Cet Astra 400, chambré pour la 9 mm Largo, fut rapidement remarqué pour sa capacité à avaler toutes sortes de munitions avec un égal bonheur : 9 mm Bergman Bayard (ou Largo), 9mm Steyr, 9mm Browning long, 38 Colt (rimless smokeless ou super auto) et enfin, 9 mm Parabellum. Il reçut donc le surnom de « Mangetout » ainsi que celui d’« El Puro » dû à la forme particulière de sa glissière qui le faisait ressembler à un gros cigare (puro en espagnol). Cette arme connut un grand succès et fut fabriquée jusqu’en 1946 en 105 000 exemplaires, auxquels il faut rajouter les 59 000 modèles Astra 600 réalisés en 9mm Parabellum pour l’Allemagne (similaires mais un peu plus courts cependant) et les quelques milliers d’armes fabriquées par les Républicains pendant la guerre civile (Terrassa Ascaso et R.E.
Suivant un arrangement entre le Comte de Campo-Giro et Don Juan Esperanza, à la mort du Comte, les droits et patentes sur son pistolet revenaient en propriété à la firme Esperanza y Unceta. La firme entreprit alors de modifier le modèle original afin d'en simplifier la construction et le démontage. En 1920, Esperanza y Unceta put proposer un nouveau modèle, l'Astra 400, possédant un chien interne et une procédure de démontage similaire au modèle Browning 1910 de la FN de Liège.

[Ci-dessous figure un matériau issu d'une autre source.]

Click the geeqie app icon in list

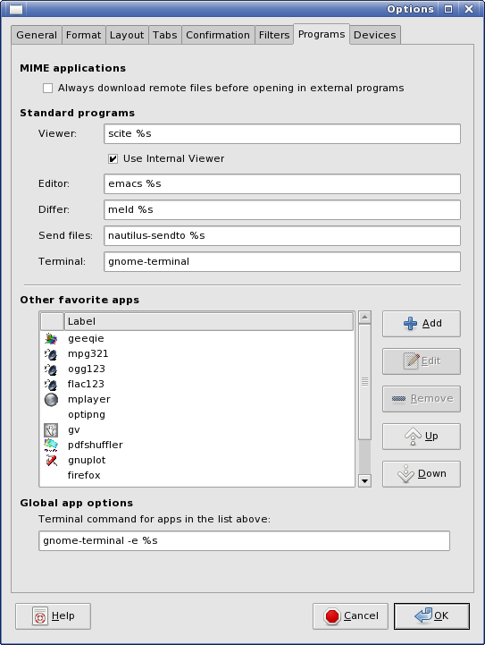tap(51, 338)
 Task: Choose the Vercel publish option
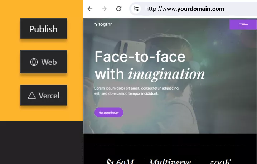click(x=44, y=95)
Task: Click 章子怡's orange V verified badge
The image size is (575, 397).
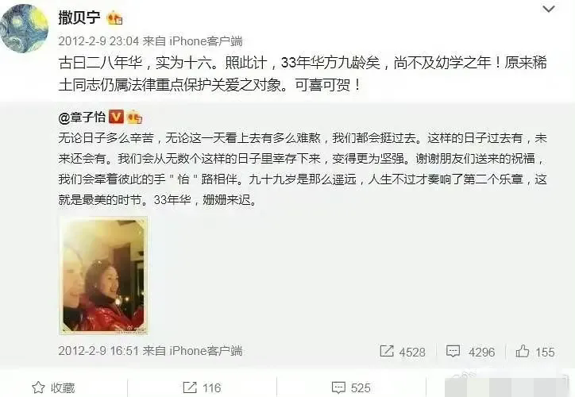Action: click(117, 117)
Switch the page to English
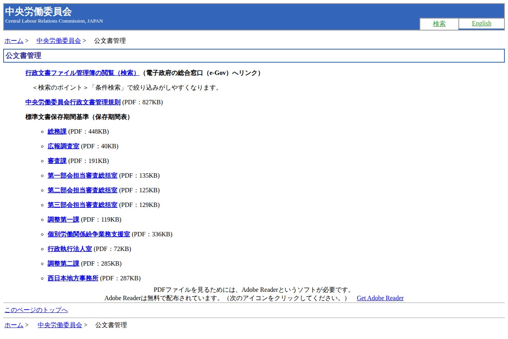508x339 pixels. (481, 23)
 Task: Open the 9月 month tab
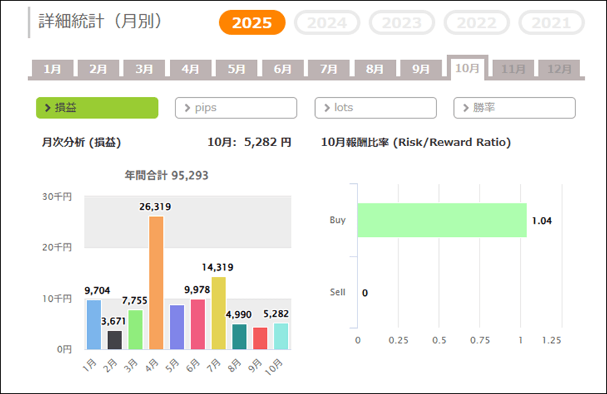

La cartouche de 9mm Largo a une longueur d'étui de 23 mm. Elle est souvent comparée à d'autres munitions comme la 9mm Steyr et la .38 Super Auto. Voici un tableau comparatif des dimensions :
| Munition | Longueur de l'étui |
|---|---|
| 9mm Largo | 23 mm |
| 9mm Steyr | 23 mm |
| .38 Super Auto | 22.80 mm |
Lors des essais de tir avec l'Astra 400, l'alimentation est sans reproche, le départ doux, net et agréable. L’éjection est franche et l’étui est projeté à au moins 5 mètres. Le recul est important et assez violent.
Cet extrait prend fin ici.